Yapay zekânın ekonomi yayıncılığına etkisini nasıl değerlendiriyorsunuz?Yapay zekâ, büyük verileri hızlı analiz etme ve içerik üretiminde hız sağlama açısından çok önemli ve verimlilik artıran bir araç. Ancak günümüzde dezenformasyonun olumsuz etkilerini de dikkate alarak temkinli olmakta fayda var.
Yoğun yapay zekâ destekli bir yayıncılık; habercilik ve yorumculukta güvenilirlik, tarafsızlık ve önyargı sorunu doğurabilir. Her coğrafyanın kendi hassasiyetleri ve olaylara tarihsel bakış açısı farklı olduğundan, insan muhakemesinin önemi bugün her zamankinden daha fazla. Benim bakışım, yapay zekâyı verimliliği artıran bir yardımcı olarak görmek.

En temel önerim, bütçe yapmayı öğrenmeleri olur. Gelir-gider dengesini görmek, borç ve birikimi planlamak çok önemli. Küçük adımlarla da olsa tasarruf alışkanlığı kazanmak, yatırım araçlarını tanımak ve güvenilir kaynaklardan bilgi edinmek finansal okuryazarlığın temeli.
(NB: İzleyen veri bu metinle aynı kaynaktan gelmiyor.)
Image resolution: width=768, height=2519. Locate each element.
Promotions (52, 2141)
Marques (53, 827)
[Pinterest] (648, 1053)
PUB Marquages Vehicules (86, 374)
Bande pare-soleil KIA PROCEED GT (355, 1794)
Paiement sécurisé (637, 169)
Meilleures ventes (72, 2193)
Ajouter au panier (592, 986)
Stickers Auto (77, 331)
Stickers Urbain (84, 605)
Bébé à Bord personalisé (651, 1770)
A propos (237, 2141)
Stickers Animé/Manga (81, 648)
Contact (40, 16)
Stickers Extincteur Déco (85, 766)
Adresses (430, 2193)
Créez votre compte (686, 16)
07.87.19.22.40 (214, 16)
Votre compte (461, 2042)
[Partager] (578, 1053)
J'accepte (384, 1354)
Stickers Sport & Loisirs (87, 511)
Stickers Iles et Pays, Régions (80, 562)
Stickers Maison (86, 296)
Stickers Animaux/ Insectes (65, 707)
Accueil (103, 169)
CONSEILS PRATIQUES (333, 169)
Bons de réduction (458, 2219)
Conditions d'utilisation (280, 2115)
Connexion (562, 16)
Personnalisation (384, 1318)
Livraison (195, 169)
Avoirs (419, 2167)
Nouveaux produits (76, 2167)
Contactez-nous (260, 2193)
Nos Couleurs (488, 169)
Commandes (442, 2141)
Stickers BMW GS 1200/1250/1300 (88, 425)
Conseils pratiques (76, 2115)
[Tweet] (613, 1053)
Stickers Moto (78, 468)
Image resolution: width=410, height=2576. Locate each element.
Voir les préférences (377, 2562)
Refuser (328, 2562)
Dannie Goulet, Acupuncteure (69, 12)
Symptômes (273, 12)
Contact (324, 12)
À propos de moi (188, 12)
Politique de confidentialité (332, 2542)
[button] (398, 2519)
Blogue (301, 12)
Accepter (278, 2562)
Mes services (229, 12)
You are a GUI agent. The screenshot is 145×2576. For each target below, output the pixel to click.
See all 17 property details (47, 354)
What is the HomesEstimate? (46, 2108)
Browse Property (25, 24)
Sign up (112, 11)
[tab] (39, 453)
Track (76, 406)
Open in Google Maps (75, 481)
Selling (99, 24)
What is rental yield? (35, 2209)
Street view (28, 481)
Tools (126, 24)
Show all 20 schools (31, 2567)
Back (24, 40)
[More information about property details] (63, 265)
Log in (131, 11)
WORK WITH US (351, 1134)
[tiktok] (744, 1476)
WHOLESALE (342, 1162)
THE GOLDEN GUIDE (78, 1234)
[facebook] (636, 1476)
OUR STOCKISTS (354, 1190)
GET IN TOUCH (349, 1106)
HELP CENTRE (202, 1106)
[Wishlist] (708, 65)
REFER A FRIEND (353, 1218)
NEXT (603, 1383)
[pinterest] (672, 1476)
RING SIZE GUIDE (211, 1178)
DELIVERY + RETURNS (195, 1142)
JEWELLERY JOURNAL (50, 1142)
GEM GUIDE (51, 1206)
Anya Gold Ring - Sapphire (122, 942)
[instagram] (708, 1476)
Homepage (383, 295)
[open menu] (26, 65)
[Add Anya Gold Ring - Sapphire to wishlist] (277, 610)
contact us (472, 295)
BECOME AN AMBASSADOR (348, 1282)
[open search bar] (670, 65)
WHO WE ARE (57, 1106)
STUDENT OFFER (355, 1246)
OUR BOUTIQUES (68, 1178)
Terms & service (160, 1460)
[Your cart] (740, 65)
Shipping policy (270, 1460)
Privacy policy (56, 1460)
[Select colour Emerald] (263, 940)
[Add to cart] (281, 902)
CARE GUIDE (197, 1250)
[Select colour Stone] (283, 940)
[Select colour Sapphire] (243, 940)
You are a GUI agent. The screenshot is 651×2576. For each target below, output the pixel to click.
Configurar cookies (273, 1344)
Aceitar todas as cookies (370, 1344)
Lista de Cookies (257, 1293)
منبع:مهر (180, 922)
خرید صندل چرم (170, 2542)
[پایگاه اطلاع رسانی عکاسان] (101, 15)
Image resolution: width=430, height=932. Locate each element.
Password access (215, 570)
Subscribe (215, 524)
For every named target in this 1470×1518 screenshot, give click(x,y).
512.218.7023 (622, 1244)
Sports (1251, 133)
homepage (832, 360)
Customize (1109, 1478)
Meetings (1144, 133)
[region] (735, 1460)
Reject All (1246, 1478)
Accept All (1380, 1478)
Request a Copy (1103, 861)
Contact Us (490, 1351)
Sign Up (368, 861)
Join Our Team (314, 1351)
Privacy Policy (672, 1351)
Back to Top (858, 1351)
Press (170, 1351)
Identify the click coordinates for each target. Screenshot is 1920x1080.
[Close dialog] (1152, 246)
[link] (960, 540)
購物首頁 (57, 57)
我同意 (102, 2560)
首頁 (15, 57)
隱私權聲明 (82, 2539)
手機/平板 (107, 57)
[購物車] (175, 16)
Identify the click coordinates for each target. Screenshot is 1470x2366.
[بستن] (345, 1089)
Kimse bir günde finans uzmanı olmaz; önemli olan bilinçli adımlar atmak ve öğrenmeye açık olmak. Aracı kurumların strateji ve hisse raporlarını incelemek, gündemi ve piyasa dinamiklerini güvenilir kaynaklardan takip etmek faydalı olacaktır.
Peki bu alanda kariyer yapmak isteyen genç gazetecilere tavsiyeleriniz neler?Kariyer yolculuğu da hayat yolculuğu gibi aslında kişiye özel bir durum. Yine de formasyonu gazetecilik olan gençler ekonomiye ve piyasalara ayrıca ilgi duyuyorlarsa ve bu alanda uzmanlaşmak istiyorlarsa mutlaka çok okumalı, merak etmeli ve kaynaklarını çeşitlendirmek için çok faal olmalılar.
Dünyadaki gelişmeleri izlemek, içeride sahayı gözlemlemek, iş dünyasını, girişimcileri ve hatta sokağın nabzını takip etmek önemli. Bir de sabır gerekiyor. Çünkü bu meslek, yıllar içinde biriktirdiğiniz bilgi, tarafsızlık ve güvenle sizi daha güçlü kılıyor.
"PARA VE ÖTESİ İZLEYİCİYE DENGELİ BAKIŞ SUNMAYI AMAÇLIYOR"
Son olarak Para ve Ötesi izleyicilerine mesajınız nedir?
Ekonomi karmaşık görünebilir ama aslında hayatımızın tam merkezinde. Biz de bu programda tarafsız ve sade bir dille ekonomi ve piyasalarda öne çıkan fırsatları da sorunları da konuklarımızla birlikte ele alıyoruz. Hiçbir şey yalnızca siyah ya da beyaz değildir; önemli olan dengeyi görmek. Para ve Ötesi de izleyiciye bu dengeli bakışı sunmayı amaçlıyor.